No nos olvidemos de lo que no es público. Esas muertes también están ahí y duelen, aunque no sean nombradas. 

Sí, la lista de nombres es larga, necesariamente larga. Porque ninguna de las personas que acabamos de nombrar era un nadie. Detrás de cada una de ellas hay proyectos, afectos, comunidades y familias que hoy enfrentan ausencias irreparables. Reducirlas a cifras sería una segunda forma de borrar lo que significaron en vida.

Esto también es en honor a quienes conocemos y a quienes no.

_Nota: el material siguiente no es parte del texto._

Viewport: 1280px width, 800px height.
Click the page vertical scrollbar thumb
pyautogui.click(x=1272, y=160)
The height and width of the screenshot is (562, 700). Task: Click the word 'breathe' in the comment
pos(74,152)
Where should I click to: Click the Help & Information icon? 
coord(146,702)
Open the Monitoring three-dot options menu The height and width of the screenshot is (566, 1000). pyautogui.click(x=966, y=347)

A quienes hemos nombrado y a quienes permanecen fuera de los titulares, pero sabemos que siguen perdiendo la vida. 

Mientras escribimos estas líneas se nos eriza la piel porque tanto dolor no es normal. ¿Hace cuánto empezamos a convivir con esta violencia? ¿Hace cuánto dejó de sorprendernos para convertirse en parte de la rutina informativa de cada día?La cruenta realidad que atraviesa hoy al Ecuador nos está asfixiando. Ya no se trata únicamente de duelos personales; son duelos colectivos. Es imposible permanecer indiferentes ante el sufrimiento de quienes comparten con nosotros un país fracturado por la violencia.

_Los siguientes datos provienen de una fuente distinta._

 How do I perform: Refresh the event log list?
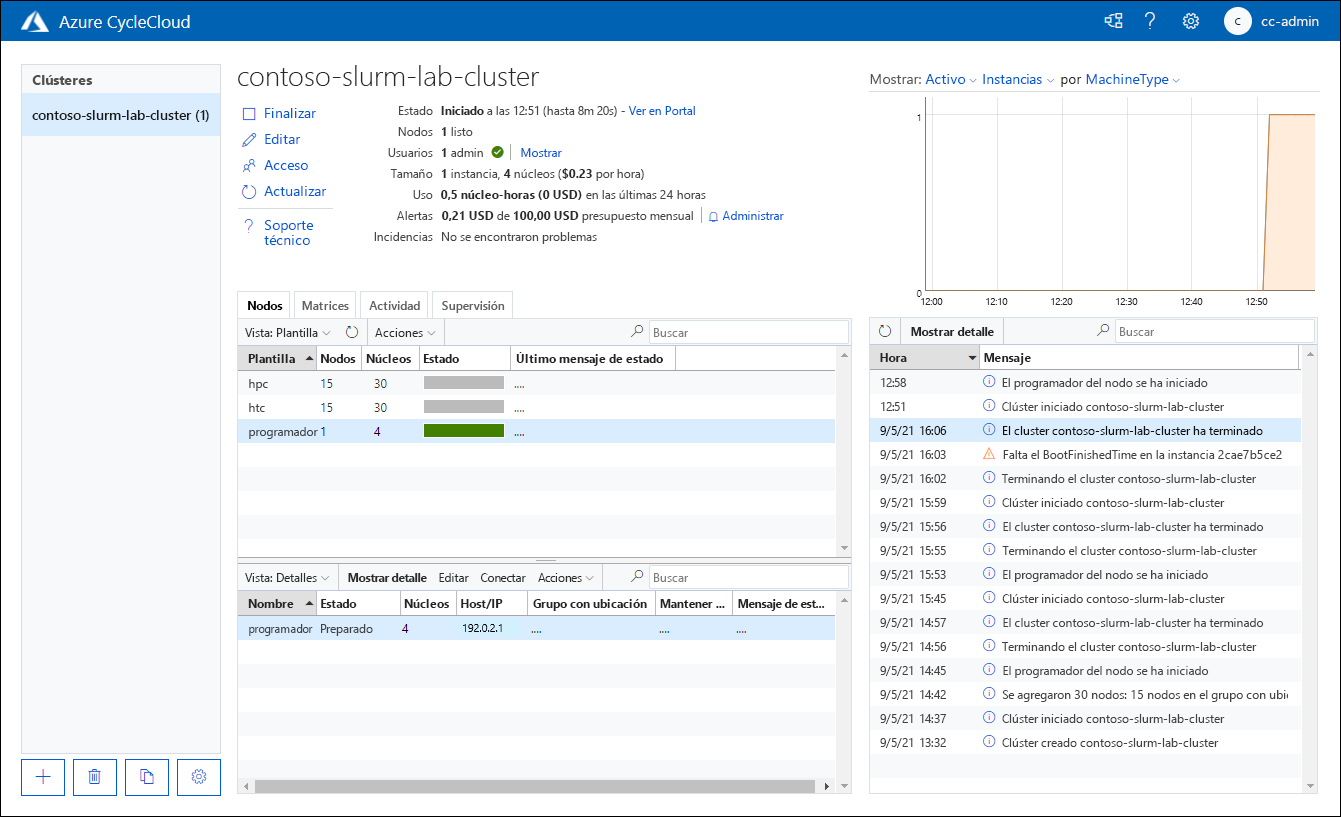pyautogui.click(x=885, y=332)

Ya no hace falta conocer personalmente a quienes faltan para sentir el peso de estas pérdidas. Hoy no te tocó a ti ni a tu familia, pero le ocurrió al de al lado, al que ves todos los días cuando sales en la mañana a comprar pan y eso también debería estremecernos.

Sentimos miedo, dolor, coraje e indignación. Porque nadie responde. Porque quienes deberían protegernos parecen haberse acostumbrado a una realidad a la que la ciudadanía todavía se resiste a normalizar. Las palabras no devuelven vidas, pero al menos ofrecen sosten y responsabilidad. Sin embargo, frente a todo este horror, hemos recibido muy poco.

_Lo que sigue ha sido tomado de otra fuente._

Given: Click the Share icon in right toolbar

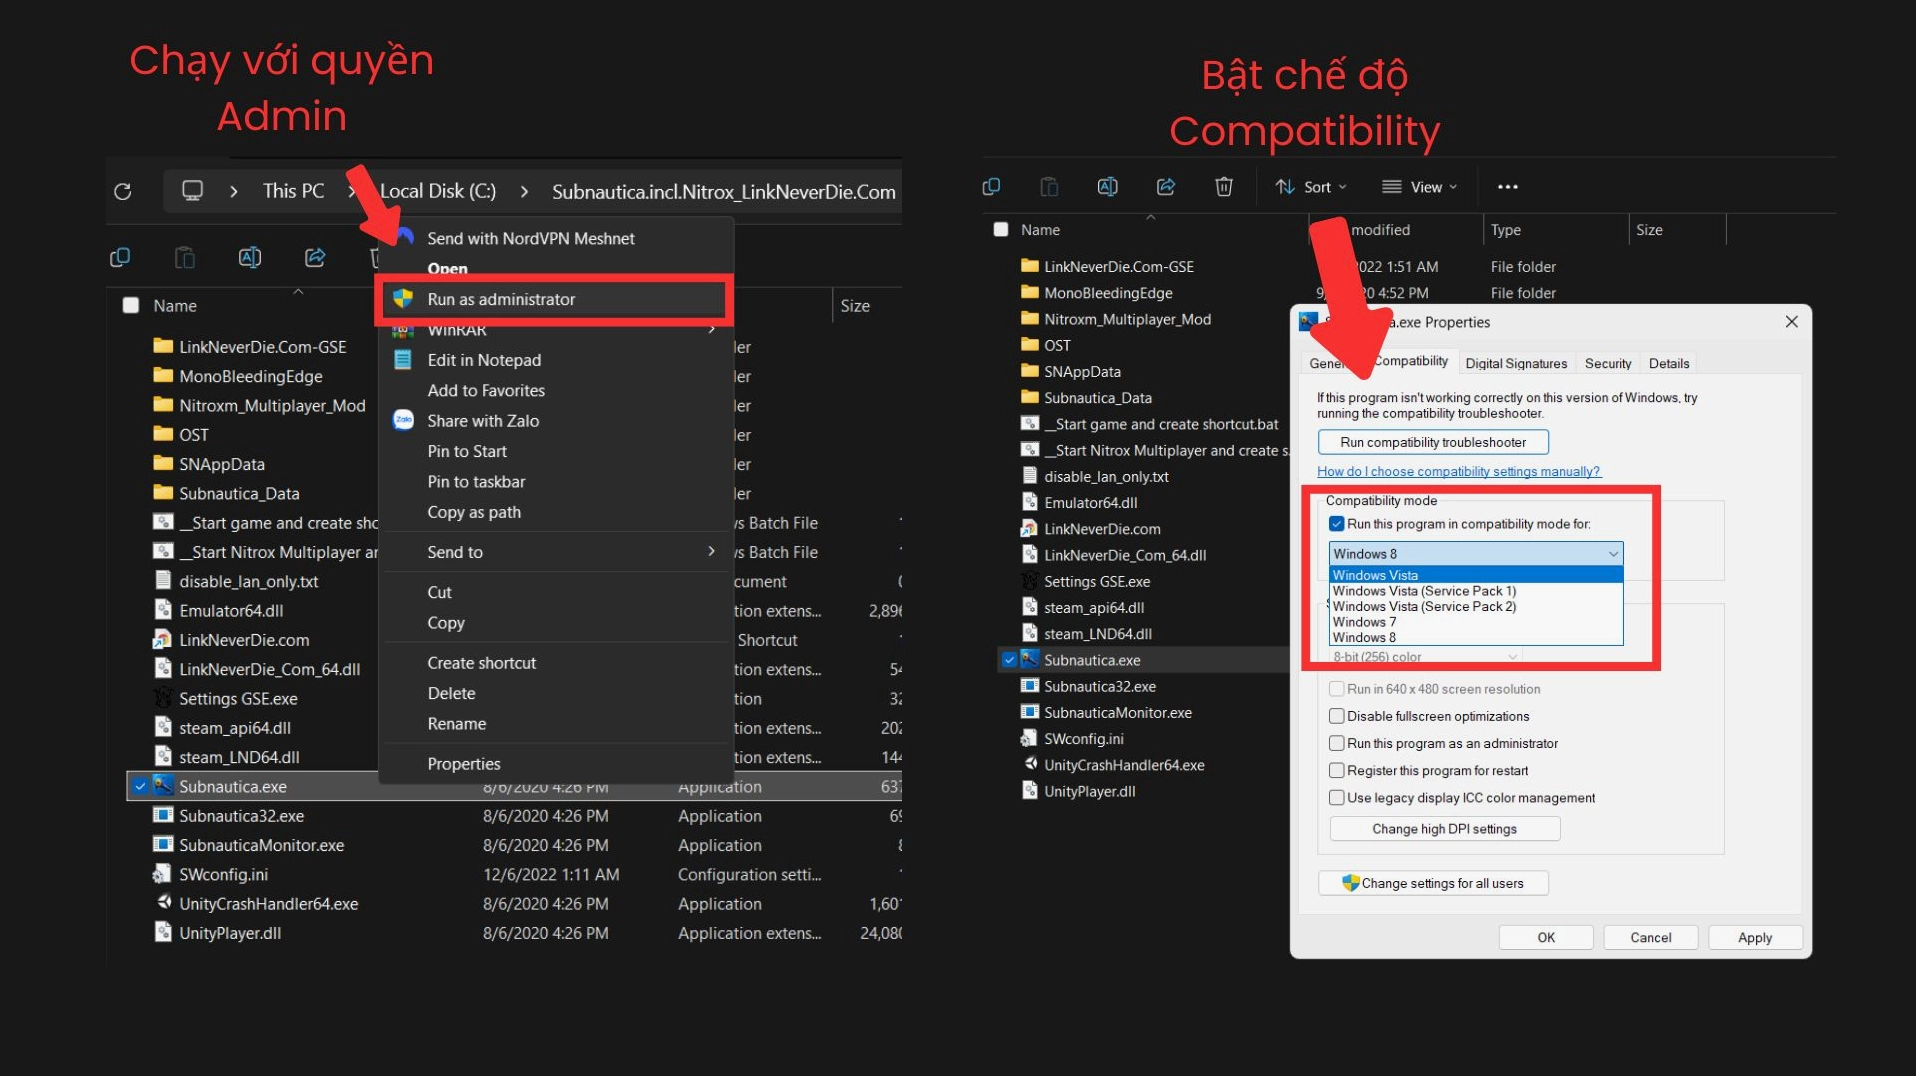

Por parte de este “Nuevo Ecuador”, las respuestas han sido insuficientes para el tamaño de la herida que atraviesa el país. Y cuando llegan, suelen sentirse distantes del dolor cotidiano, soberbias. Tal cual como esas disculpas públicas para los familiares de Steven, Nehemías, Josué e Ismael.  Hoy no venimos a reportar noticias porque estos ya no son hechos aislados ni excepcionales. Son la dolorosa cotidianidad que estamos viviendo y si algo nos queda, es aferrarnos a una esperanza que no sea pasiva, sino movilizadora. La esperanza que nos mantiene denunciando, exigiendo justicia, acompañando a las familias, nombrando a quienes faltan y señalando la indiferencia frente al sufrimiento de un país que se desangra.